▶ **TASK DETAILS**:
Rewrite the lines from the start up to and including the line with "will click(x=950, y=643).", requests and all, and increase each x and y click coordinate by 89.

########

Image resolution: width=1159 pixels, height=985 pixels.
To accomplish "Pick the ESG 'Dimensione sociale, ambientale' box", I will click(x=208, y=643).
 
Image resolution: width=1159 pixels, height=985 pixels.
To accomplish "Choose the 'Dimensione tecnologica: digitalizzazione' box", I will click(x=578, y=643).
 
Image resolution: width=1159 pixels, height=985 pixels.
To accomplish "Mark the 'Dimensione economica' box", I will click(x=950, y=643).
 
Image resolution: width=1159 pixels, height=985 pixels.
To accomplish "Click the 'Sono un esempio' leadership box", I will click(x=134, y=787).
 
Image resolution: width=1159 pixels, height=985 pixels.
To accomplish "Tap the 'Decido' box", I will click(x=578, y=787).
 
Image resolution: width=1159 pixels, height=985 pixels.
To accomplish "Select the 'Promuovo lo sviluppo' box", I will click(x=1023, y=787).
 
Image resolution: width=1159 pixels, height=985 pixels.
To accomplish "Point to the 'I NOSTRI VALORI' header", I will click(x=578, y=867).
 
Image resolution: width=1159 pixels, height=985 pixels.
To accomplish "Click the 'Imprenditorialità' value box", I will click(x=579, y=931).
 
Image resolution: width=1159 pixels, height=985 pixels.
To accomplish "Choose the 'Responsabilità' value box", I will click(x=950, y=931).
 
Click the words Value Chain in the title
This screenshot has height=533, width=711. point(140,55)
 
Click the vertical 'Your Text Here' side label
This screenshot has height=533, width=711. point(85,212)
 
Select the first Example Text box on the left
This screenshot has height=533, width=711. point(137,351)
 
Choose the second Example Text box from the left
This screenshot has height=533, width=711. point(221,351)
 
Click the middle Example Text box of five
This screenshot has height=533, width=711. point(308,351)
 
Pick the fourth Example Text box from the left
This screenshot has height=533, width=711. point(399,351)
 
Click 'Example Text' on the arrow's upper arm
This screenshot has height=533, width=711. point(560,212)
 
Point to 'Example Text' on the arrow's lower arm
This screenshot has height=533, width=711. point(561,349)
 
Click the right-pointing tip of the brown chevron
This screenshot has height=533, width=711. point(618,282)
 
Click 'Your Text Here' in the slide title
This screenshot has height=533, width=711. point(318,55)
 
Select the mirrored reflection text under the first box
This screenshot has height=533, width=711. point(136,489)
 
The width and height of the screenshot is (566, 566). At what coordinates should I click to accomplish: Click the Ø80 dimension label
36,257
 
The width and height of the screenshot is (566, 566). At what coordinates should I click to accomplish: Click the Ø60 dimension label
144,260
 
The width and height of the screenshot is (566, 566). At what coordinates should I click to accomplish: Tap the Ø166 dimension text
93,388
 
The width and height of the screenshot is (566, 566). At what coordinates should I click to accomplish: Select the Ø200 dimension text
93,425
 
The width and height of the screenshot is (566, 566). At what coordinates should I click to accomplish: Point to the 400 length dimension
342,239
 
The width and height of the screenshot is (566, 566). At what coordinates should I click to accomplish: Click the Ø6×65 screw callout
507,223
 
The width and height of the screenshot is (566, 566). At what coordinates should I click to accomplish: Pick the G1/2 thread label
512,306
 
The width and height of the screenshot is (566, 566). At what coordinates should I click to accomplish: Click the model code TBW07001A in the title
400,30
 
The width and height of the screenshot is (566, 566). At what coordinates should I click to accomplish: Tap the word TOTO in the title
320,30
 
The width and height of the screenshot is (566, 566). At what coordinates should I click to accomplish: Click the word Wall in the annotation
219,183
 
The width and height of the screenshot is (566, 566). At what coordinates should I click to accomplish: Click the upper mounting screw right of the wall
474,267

########

▶ **FINAL RESULT**:
Image resolution: width=1159 pixels, height=985 pixels.
To accomplish "Pick the ESG 'Dimensione sociale, ambientale' box", I will click(x=297, y=732).
 
Image resolution: width=1159 pixels, height=985 pixels.
To accomplish "Choose the 'Dimensione tecnologica: digitalizzazione' box", I will click(x=667, y=732).
 
Image resolution: width=1159 pixels, height=985 pixels.
To accomplish "Mark the 'Dimensione economica' box", I will click(x=1039, y=732).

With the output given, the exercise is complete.